August 2018

Rising home prices, higher interest rates, and increased building material costs have
pressured housing affordability to a ten-year low, according to the National
Association of Home Builders. Keen market observers have been watching this
situation take shape for quite some time. Nationally, median household income has
risen 2.6% in the last 12 months, while home prices are up 6.0%. That kind of gap
will eventually create fewer sales due to affordability concerns, which is happening
in several markets, especially in the middle to high-middle price ranges.

New Listings were up 19.9 percent to 1,634. Pending Sales increased 26.3 percent
to 1,360. Inventory grew 9.9 percent to 3,755 units.

Prices were still soft as Median Sales Price was down 2.3 percent to $166,050. Days
on Market decreased 14.5 percent to 53 days. Months Supply of Inventory was up
3.1 percent to 3.3 months, indicating that supply increased relative to demand.

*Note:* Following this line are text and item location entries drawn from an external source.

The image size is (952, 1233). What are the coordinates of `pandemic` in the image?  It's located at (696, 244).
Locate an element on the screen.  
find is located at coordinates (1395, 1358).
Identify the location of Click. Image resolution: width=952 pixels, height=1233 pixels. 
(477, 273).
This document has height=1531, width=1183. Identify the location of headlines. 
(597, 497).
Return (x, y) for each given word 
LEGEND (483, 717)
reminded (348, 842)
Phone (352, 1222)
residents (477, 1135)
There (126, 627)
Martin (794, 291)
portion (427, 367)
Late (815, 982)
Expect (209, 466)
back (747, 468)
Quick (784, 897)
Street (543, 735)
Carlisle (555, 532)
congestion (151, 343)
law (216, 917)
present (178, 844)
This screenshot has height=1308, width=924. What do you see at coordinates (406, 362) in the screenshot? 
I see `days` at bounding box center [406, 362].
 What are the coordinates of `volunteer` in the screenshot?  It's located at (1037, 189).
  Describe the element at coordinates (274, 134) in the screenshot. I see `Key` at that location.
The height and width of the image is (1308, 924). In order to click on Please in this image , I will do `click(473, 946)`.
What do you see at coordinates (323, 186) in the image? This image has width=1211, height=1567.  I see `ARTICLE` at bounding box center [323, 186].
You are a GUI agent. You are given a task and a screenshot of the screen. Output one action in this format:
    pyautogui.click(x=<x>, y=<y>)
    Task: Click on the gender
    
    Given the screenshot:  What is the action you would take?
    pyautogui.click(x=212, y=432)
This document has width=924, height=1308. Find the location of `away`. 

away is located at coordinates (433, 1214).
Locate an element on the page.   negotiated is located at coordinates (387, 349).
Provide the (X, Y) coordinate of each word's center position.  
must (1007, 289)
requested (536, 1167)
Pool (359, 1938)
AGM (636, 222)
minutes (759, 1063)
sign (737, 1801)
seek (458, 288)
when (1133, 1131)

While some are starting to look for recessionary signs like fewer sales, dropping
prices and even foreclosures, others are taking a more cautious and research-based
approached to their predictions. The fact remains that the trends do not yet support
a dramatic shift away from what has been experienced over the last several years.
Housing starts are performing admirably if not excitingly, prices are still inching
upward, supply remains low and consumers are optimistic. The U.S. economy is
under scrutiny but certainly not deteriorating.